(Items from a dataset)
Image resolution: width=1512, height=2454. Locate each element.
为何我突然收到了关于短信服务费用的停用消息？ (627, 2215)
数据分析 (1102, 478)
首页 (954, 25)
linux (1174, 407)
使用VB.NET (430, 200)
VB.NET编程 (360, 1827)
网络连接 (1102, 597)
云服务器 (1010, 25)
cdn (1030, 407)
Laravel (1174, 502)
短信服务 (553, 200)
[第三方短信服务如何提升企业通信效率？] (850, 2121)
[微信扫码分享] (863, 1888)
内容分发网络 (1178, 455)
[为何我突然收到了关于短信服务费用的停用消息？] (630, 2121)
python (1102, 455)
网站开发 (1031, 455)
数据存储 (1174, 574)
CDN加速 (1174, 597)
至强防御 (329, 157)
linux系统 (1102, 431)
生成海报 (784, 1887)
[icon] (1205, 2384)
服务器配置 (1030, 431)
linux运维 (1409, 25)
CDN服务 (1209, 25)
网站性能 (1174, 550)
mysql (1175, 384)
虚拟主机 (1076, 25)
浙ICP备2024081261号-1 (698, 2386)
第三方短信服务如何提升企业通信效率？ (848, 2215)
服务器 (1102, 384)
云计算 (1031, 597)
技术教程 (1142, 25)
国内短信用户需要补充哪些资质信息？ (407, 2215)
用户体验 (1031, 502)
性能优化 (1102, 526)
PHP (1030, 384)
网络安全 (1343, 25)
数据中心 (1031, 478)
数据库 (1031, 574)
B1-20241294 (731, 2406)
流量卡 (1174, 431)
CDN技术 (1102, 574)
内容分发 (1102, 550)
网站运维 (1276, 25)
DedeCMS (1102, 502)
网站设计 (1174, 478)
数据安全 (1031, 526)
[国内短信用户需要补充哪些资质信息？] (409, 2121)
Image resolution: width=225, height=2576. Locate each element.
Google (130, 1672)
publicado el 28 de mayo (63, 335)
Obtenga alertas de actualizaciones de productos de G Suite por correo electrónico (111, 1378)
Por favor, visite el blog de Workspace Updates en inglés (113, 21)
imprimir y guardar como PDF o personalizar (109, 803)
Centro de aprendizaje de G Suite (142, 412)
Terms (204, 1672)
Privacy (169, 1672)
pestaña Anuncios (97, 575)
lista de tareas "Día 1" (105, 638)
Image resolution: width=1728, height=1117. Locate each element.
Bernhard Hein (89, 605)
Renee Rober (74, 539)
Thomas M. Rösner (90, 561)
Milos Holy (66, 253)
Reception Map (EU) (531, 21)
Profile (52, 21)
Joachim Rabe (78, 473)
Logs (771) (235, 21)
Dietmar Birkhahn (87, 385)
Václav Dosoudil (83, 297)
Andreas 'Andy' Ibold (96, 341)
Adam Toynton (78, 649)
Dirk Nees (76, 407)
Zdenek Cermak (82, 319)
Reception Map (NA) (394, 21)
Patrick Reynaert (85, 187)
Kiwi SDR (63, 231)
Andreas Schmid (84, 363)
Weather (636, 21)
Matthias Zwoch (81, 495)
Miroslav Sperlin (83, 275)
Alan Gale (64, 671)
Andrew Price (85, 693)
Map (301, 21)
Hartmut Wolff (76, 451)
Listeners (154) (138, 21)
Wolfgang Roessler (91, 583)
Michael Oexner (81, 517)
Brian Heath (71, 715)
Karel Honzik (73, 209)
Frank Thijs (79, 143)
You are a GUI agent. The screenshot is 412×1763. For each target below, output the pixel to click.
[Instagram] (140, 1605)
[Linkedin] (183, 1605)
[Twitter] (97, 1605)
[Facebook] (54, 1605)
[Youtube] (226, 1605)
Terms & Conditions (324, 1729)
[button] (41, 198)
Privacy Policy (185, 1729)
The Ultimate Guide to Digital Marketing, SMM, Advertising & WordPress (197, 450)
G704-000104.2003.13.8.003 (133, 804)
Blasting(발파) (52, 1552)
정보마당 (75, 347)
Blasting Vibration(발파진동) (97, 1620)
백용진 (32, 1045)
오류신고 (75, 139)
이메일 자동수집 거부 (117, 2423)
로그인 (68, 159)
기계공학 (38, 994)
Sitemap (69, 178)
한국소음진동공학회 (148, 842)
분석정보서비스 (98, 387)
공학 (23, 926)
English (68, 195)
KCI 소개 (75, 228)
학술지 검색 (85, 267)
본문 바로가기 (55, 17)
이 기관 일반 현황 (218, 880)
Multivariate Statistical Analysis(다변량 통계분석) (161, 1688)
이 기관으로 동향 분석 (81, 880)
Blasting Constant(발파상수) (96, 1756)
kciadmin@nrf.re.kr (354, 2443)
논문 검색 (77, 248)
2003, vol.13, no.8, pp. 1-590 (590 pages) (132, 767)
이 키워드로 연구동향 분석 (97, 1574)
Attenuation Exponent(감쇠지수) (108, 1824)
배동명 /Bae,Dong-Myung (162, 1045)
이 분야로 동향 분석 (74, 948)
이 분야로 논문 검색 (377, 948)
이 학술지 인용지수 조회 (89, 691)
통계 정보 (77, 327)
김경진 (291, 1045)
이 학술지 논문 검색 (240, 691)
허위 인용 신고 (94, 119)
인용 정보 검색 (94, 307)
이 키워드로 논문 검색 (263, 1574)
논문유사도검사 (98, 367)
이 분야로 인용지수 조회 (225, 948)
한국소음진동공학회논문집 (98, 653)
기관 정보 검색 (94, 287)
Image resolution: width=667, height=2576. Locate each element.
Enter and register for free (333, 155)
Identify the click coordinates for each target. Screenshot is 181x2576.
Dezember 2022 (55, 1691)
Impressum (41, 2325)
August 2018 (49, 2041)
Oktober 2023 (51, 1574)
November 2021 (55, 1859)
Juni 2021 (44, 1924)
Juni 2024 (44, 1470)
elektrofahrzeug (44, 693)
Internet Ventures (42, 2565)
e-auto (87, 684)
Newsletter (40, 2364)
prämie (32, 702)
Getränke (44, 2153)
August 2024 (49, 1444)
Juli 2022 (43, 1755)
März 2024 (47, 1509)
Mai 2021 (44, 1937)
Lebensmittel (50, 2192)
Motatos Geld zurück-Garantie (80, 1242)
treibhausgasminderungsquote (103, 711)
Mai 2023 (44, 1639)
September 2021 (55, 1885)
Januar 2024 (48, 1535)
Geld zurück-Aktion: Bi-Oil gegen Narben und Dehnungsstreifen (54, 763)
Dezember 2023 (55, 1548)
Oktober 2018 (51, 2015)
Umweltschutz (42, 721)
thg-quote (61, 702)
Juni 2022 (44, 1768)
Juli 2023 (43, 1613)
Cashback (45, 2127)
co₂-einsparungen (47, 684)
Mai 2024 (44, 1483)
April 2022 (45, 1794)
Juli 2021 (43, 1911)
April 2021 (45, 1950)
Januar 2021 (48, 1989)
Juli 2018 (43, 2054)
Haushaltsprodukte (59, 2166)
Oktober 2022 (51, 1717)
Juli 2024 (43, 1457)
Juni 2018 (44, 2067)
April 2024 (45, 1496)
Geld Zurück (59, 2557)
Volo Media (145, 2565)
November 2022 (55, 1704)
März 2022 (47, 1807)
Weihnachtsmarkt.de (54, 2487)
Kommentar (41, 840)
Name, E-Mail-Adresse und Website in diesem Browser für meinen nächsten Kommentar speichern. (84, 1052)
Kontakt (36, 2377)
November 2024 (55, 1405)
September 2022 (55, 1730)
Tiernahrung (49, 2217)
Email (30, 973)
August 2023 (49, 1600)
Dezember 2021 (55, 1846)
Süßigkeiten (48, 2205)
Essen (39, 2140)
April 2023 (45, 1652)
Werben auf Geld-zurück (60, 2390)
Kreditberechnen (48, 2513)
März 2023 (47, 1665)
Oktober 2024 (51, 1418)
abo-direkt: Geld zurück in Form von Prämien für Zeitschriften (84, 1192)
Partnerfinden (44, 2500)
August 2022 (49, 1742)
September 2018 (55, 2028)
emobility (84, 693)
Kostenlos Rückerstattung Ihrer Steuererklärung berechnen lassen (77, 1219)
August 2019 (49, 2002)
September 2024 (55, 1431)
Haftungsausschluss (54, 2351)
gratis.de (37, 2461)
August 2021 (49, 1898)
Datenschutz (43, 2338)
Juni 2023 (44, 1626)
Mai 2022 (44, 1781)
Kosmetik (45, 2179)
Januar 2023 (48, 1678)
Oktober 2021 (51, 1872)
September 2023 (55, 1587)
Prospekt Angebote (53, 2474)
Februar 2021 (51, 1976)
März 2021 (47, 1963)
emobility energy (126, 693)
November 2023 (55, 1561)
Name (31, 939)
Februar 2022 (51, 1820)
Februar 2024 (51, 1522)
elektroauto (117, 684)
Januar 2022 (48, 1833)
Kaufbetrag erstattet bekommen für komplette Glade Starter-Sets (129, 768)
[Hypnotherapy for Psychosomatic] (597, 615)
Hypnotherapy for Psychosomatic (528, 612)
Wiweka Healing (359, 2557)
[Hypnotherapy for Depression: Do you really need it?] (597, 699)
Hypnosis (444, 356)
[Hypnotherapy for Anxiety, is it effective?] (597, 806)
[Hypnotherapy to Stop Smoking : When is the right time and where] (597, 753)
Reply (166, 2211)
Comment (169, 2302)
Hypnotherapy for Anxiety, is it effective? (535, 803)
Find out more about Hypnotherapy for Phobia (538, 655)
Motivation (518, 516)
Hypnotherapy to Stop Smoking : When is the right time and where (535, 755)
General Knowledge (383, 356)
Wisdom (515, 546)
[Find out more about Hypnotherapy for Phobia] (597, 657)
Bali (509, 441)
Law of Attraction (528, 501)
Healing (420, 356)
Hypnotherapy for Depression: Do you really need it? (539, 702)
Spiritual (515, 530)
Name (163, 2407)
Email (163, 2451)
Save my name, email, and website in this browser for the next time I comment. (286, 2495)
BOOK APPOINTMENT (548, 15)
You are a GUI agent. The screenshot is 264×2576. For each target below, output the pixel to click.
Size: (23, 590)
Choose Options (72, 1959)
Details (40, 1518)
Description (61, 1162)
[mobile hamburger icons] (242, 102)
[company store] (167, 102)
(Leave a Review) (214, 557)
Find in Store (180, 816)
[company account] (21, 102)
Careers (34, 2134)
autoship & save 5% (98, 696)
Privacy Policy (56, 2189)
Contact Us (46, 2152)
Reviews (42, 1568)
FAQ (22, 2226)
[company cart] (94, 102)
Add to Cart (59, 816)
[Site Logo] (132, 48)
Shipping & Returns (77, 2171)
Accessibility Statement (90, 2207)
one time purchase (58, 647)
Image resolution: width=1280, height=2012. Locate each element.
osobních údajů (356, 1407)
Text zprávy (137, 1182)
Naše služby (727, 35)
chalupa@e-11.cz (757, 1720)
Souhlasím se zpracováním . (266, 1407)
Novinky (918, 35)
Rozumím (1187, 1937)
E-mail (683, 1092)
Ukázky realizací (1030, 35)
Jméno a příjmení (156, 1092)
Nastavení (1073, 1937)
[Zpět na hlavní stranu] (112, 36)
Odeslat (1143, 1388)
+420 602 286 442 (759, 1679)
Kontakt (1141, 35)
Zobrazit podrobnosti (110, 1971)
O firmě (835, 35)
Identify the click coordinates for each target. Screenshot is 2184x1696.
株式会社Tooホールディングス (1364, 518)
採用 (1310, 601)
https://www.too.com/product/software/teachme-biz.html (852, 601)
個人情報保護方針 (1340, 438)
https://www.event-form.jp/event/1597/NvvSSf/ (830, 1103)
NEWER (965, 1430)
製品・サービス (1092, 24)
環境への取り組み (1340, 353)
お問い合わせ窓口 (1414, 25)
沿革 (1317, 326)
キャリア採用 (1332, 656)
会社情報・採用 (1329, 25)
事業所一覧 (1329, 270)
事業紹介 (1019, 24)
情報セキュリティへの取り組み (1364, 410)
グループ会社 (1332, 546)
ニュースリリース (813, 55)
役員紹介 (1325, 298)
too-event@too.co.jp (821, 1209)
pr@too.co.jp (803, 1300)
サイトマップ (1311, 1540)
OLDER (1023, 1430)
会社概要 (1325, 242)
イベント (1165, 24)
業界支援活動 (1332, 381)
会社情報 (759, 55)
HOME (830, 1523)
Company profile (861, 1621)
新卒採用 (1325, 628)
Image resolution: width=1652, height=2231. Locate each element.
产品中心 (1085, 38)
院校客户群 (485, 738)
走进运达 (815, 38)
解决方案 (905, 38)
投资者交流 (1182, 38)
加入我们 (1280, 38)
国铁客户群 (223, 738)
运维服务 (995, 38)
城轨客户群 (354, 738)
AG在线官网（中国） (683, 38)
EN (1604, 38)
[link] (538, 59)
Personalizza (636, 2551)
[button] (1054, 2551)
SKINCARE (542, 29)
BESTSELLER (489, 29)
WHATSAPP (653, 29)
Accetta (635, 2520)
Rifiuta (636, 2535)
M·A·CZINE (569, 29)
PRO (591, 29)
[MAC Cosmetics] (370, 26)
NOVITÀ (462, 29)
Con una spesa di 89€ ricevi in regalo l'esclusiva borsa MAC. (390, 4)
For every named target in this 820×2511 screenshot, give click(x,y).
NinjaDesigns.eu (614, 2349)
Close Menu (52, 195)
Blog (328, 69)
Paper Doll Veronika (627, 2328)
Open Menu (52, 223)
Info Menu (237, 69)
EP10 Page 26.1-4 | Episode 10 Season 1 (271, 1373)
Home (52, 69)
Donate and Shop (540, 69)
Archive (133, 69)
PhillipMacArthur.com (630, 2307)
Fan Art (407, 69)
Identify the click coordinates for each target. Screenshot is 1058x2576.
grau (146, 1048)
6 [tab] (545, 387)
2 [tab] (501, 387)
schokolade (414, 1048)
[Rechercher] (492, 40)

What the exercise asks: Up to and including the line with "[微信扫码分享] (863, 1888)", repeat the data exactly, starting from its first line; nothing else belongs in the response.

Solution to this problem:
Image resolution: width=1512, height=2454. Locate each element.
为何我突然收到了关于短信服务费用的停用消息？ (627, 2215)
数据分析 (1102, 478)
首页 (954, 25)
linux (1174, 407)
使用VB.NET (430, 200)
VB.NET编程 (360, 1827)
网络连接 (1102, 597)
云服务器 (1010, 25)
cdn (1030, 407)
Laravel (1174, 502)
短信服务 (553, 200)
[第三方短信服务如何提升企业通信效率？] (850, 2121)
[微信扫码分享] (863, 1888)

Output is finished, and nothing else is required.